Most tasters commented that the bun was bland, dry, and tend to break apart. 

“Smells like nothing, and breaks and falls apart in my mouth - not in a good way,” one tester commented.

Another tester said that “the raisins make it okay, but it needs a lot of butter to be good.” 

Spar hot cross buns: looks pale 

  • Cost: R17.99
  • Average rating: 18.4/40

Spar’s hot cross bun was named the third best by our testers. 

A number of tasters commented that the bun was dry and lacks spice. 

“So dry, so very dry,” one tester said. Another speculated that the bun had no spice and was “very meh.” 

“So many raisins, too many - is it a fruitcake,” another asked. 

Pick n Pay traditional hot cross buns: just okay 

  • Cost: R17.99
  • Average rating: 22.9/40

Our testers found Pick n Pay’s hot cross buns a bit doughy, but more moist than the competition. 

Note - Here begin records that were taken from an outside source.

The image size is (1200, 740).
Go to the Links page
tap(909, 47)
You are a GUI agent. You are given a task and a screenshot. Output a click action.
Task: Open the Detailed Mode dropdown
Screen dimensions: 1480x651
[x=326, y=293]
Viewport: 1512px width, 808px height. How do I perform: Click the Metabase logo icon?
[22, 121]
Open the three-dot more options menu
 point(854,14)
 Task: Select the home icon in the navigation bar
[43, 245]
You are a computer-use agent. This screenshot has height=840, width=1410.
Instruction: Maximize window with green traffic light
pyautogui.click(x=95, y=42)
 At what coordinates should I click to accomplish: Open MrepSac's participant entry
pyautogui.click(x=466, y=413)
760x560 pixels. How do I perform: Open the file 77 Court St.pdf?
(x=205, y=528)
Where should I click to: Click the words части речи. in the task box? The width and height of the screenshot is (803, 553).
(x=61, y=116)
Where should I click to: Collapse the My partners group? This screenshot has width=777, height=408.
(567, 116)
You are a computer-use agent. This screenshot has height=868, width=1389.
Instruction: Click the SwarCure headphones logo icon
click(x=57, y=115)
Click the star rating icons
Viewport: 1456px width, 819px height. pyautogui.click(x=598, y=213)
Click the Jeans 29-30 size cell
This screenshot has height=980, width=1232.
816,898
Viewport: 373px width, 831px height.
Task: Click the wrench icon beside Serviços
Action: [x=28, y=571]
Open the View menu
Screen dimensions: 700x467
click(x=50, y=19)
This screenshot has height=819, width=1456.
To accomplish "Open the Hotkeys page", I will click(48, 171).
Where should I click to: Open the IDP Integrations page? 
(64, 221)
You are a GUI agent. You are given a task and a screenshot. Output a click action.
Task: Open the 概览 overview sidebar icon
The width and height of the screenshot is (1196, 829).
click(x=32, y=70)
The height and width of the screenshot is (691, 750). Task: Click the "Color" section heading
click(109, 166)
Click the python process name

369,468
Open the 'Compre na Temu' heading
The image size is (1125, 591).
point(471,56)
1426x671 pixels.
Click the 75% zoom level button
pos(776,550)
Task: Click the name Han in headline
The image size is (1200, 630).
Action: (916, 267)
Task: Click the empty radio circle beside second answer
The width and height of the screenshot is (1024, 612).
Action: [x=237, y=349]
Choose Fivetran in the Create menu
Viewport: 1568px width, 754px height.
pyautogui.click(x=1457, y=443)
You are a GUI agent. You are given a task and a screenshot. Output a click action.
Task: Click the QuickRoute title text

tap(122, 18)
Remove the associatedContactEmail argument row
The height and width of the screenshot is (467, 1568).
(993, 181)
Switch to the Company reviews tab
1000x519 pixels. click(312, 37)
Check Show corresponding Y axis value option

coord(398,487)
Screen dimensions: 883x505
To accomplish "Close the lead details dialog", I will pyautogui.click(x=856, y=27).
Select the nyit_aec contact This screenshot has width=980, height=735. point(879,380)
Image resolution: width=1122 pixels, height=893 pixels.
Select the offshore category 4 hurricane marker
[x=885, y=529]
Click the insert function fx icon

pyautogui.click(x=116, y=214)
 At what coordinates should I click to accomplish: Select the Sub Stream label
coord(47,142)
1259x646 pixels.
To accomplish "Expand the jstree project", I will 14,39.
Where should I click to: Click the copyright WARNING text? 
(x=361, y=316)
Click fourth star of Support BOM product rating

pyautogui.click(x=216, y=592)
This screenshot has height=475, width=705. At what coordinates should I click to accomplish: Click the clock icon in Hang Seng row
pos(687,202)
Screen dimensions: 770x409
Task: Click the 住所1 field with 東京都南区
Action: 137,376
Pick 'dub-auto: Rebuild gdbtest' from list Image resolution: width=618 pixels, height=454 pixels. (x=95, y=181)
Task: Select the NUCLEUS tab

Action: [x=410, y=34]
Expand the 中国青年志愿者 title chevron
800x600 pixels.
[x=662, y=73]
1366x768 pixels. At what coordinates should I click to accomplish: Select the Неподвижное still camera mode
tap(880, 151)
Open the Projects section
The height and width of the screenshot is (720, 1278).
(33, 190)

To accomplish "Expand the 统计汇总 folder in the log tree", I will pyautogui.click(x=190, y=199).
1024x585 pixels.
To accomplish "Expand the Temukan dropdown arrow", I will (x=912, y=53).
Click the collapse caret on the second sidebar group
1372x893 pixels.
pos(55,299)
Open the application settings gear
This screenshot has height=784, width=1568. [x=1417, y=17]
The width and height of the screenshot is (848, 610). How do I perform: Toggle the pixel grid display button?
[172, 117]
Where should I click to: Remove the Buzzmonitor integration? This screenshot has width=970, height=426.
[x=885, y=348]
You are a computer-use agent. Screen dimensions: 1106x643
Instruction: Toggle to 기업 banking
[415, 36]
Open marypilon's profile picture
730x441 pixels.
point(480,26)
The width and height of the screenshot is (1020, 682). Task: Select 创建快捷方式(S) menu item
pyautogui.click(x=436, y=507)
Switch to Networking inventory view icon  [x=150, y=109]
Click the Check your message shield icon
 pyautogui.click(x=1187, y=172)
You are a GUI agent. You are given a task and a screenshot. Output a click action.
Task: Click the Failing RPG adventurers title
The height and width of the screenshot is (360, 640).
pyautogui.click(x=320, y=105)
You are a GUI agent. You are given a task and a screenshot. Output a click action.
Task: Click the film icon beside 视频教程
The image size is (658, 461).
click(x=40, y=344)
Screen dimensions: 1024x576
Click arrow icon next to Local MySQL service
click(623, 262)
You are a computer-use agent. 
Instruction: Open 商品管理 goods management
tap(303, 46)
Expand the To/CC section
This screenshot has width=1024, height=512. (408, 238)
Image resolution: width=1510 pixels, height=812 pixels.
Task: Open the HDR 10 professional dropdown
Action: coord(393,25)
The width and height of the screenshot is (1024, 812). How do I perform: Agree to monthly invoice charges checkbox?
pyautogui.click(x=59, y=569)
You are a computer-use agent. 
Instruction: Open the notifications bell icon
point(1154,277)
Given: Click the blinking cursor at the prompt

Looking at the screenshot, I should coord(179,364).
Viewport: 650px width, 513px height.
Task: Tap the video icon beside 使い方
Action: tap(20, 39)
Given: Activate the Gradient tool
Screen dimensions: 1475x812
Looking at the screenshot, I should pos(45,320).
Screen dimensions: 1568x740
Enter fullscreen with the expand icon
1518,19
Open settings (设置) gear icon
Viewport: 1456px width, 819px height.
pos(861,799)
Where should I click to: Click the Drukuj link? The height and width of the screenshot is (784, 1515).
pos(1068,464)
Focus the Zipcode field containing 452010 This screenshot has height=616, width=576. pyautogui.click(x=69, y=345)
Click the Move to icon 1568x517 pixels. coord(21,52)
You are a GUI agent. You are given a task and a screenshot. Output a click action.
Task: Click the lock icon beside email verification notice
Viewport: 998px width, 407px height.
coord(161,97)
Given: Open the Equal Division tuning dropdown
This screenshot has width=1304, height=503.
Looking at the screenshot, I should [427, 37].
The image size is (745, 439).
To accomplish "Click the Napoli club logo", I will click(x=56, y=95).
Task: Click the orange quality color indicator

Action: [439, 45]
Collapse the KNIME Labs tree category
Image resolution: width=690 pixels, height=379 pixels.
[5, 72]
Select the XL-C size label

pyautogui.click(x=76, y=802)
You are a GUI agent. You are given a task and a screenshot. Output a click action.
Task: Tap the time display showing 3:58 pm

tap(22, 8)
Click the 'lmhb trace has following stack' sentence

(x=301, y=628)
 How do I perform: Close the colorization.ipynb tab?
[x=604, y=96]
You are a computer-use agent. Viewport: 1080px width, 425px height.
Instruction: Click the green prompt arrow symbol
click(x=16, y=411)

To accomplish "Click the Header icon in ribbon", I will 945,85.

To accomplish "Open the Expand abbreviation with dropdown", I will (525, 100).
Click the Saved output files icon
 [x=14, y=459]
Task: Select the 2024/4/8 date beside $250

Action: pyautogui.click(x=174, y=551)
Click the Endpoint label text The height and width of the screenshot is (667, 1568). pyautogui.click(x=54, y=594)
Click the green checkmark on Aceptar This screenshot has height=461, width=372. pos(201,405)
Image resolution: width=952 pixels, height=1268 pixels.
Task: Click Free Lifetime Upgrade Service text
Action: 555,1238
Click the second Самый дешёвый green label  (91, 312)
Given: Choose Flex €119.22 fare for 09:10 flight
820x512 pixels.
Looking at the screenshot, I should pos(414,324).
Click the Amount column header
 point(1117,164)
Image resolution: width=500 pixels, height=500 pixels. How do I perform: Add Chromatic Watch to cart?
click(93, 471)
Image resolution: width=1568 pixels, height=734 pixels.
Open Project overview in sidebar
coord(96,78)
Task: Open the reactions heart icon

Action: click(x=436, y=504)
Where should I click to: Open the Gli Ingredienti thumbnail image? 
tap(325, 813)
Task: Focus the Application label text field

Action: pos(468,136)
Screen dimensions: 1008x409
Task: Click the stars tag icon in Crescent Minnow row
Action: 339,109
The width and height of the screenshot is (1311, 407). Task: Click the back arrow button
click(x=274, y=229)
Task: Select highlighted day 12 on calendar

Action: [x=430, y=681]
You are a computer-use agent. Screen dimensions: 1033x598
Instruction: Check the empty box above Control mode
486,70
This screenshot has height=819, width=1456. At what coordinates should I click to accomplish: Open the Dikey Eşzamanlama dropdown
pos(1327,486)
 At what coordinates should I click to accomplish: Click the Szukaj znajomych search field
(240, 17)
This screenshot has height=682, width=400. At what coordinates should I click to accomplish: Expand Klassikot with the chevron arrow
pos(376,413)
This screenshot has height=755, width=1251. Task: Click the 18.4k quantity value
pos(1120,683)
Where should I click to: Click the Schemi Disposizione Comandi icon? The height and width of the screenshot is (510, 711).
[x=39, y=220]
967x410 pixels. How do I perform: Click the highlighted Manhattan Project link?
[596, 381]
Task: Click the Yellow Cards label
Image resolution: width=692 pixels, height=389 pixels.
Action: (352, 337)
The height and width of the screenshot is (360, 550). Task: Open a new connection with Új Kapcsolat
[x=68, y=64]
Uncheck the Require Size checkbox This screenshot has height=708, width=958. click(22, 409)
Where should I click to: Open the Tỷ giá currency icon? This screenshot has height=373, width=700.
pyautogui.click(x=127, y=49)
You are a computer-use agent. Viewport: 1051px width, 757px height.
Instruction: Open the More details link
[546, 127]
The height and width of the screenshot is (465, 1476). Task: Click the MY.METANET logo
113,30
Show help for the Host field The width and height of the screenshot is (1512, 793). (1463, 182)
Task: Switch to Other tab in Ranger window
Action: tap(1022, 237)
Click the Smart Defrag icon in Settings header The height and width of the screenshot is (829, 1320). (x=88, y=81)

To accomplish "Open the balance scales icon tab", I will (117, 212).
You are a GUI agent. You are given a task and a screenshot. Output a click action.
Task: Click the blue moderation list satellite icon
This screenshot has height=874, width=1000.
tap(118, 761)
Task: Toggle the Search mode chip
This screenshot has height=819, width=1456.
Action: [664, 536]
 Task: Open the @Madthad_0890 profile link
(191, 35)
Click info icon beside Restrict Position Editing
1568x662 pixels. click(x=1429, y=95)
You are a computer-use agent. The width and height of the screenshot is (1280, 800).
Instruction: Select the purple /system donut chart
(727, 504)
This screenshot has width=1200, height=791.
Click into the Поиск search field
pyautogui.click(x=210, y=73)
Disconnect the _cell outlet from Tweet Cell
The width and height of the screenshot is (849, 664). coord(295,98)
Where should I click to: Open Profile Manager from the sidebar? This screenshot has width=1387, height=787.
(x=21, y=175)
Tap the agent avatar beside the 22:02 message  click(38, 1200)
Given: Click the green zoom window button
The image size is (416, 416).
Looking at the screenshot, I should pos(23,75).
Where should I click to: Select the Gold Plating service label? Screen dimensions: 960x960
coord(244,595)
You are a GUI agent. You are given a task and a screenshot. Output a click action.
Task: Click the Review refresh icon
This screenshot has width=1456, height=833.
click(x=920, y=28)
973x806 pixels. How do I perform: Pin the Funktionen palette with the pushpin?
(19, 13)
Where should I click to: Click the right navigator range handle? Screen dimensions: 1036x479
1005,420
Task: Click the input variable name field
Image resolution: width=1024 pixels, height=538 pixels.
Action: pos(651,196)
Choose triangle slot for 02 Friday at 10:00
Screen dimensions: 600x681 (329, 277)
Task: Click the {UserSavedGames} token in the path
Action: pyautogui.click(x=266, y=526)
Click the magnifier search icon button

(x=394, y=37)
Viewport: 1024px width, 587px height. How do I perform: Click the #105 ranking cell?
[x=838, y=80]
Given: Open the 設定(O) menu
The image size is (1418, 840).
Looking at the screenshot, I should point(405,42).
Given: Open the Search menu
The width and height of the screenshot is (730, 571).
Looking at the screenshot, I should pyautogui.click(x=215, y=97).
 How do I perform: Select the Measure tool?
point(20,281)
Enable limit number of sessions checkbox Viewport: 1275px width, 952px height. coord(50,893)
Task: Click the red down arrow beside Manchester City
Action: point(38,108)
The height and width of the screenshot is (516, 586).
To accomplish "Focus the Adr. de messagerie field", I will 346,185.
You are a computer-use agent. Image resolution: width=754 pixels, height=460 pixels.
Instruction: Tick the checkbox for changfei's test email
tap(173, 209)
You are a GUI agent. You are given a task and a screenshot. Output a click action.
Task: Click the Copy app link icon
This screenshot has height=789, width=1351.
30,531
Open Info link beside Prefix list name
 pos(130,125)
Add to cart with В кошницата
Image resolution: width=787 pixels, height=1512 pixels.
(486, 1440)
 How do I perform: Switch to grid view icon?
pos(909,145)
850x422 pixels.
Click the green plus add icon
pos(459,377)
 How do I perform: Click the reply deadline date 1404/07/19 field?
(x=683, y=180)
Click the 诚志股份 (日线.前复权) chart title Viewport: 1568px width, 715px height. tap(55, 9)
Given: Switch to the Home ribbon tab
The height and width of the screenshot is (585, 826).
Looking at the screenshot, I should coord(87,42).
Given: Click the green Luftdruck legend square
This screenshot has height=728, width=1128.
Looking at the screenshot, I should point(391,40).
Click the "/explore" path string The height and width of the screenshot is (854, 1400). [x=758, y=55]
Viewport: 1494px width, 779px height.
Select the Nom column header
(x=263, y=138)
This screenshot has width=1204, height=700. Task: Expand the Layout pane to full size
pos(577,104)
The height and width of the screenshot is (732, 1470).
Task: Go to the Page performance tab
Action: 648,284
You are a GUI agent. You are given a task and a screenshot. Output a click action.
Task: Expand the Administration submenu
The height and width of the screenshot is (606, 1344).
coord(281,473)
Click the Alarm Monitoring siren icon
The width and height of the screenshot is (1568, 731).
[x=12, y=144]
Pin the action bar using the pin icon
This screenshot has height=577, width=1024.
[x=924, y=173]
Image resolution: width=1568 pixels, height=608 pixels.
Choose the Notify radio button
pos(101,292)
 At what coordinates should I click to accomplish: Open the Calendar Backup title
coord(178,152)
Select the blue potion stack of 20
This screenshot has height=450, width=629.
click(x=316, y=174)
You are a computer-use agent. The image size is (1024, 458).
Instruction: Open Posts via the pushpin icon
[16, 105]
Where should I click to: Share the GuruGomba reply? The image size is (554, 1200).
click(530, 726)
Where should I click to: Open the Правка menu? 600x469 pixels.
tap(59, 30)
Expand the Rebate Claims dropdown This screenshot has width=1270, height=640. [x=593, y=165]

While most testers said the bun has the traditional "Easter taste", one said there was a weird aftertaste.

“Not sure what it is, but I don’t like it.” 

Winner: Woolworths food traditional hot-cross buns: Good! 

  • Cost: R24.99
  • Average rating: 27.4/40  

Woolworths’ traditional hot cross buns easily placed first in Business Insider South Africa’s blind test, scoring an average of 4.5 points more than its closest competitor. 

But it was also the most expensive bun tasted, costing R7 more than Pick n Pay’s buns, which were in second place. 

One tester said it had a good texture, and was satisfactorily chewy.

“Love the citrus taste - that’s more like it,” another one said. 

One tester said, “Lekker, especially to soak up that pickled fish sauce.”